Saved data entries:
- - - - -

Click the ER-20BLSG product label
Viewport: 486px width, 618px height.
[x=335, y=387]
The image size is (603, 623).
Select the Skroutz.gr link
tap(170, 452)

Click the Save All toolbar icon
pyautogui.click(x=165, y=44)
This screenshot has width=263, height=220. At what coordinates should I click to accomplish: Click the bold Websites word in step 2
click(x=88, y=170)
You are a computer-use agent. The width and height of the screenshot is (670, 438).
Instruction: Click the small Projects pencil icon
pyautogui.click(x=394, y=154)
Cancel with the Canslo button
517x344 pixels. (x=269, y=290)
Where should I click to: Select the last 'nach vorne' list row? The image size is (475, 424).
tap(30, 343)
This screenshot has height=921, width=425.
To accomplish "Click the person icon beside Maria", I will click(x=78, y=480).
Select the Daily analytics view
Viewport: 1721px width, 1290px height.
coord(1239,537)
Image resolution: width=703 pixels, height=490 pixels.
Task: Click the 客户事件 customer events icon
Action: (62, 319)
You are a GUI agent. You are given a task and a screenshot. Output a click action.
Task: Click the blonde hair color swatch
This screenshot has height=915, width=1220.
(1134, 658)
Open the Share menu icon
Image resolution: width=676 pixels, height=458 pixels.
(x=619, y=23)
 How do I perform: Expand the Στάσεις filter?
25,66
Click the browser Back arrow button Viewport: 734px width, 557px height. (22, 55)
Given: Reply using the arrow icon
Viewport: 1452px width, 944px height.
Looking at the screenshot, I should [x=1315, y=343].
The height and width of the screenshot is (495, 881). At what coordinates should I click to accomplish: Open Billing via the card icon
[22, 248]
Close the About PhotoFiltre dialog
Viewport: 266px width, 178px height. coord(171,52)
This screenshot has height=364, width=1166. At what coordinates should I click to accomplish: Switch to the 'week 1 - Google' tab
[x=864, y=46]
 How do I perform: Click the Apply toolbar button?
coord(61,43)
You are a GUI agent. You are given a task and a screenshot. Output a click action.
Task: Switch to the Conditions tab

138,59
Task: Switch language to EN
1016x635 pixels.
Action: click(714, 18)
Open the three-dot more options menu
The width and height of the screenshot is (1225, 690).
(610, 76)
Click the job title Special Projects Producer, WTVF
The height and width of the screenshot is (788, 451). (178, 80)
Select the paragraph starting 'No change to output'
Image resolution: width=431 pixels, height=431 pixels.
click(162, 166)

- - - - -

Format every line of the rows above as a JSON list of strings, with one string per line and blank lines omitted.

[
  "Click the ER-20BLSG product label",
  "Viewport: 486px width, 618px height.",
  "[x=335, y=387]",
  "The image size is (603, 623).",
  "Select the Skroutz.gr link",
  "tap(170, 452)",
  "Click the Save All toolbar icon",
  "pyautogui.click(x=165, y=44)",
  "This screenshot has width=263, height=220. At what coordinates should I click to accomplish: Click the bold Websites word in step 2",
  "click(x=88, y=170)",
  "You are a computer-use agent. The width and height of the screenshot is (670, 438).",
  "Instruction: Click the small Projects pencil icon",
  "pyautogui.click(x=394, y=154)",
  "Cancel with the Canslo button",
  "517x344 pixels. (x=269, y=290)",
  "Where should I click to: Select the last 'nach vorne' list row? The image size is (475, 424).",
  "tap(30, 343)",
  "This screenshot has height=921, width=425.",
  "To accomplish \"Click the person icon beside Maria\", I will click(x=78, y=480).",
  "Select the Daily analytics view",
  "Viewport: 1721px width, 1290px height.",
  "coord(1239,537)",
  "Image resolution: width=703 pixels, height=490 pixels.",
  "Task: Click the 客户事件 customer events icon",
  "Action: (62, 319)",
  "You are a GUI agent. You are given a task and a screenshot. Output a click action.",
  "Task: Click the blonde hair color swatch",
  "This screenshot has height=915, width=1220.",
  "(1134, 658)",
  "Open the Share menu icon",
  "Image resolution: width=676 pixels, height=458 pixels.",
  "(x=619, y=23)",
  " How do I perform: Expand the Στάσεις filter?",
  "25,66",
  "Click the browser Back arrow button Viewport: 734px width, 557px height. (22, 55)",
  "Given: Reply using the arrow icon",
  "Viewport: 1452px width, 944px height.",
  "Looking at the screenshot, I should [x=1315, y=343].",
  "The height and width of the screenshot is (495, 881). At what coordinates should I click to accomplish: Open Billing via the card icon",
  "[22, 248]",
  "Close the About PhotoFiltre dialog",
  "Viewport: 266px width, 178px height. coord(171,52)",
  "This screenshot has height=364, width=1166. At what coordinates should I click to accomplish: Switch to the 'week 1 - Google' tab",
  "[x=864, y=46]",
  " How do I perform: Click the Apply toolbar button?",
  "coord(61,43)",
  "You are a GUI agent. You are given a task and a screenshot. Output a click action.",
  "Task: Switch to the Conditions tab",
  "138,59",
  "Task: Switch language to EN",
  "1016x635 pixels.",
  "Action: click(714, 18)",
  "Open the three-dot more options menu",
  "The width and height of the screenshot is (1225, 690).",
  "(610, 76)",
  "Click the job title Special Projects Producer, WTVF",
  "The height and width of the screenshot is (788, 451). (178, 80)",
  "Select the paragraph starting 'No change to output'",
  "Image resolution: width=431 pixels, height=431 pixels.",
  "click(162, 166)"
]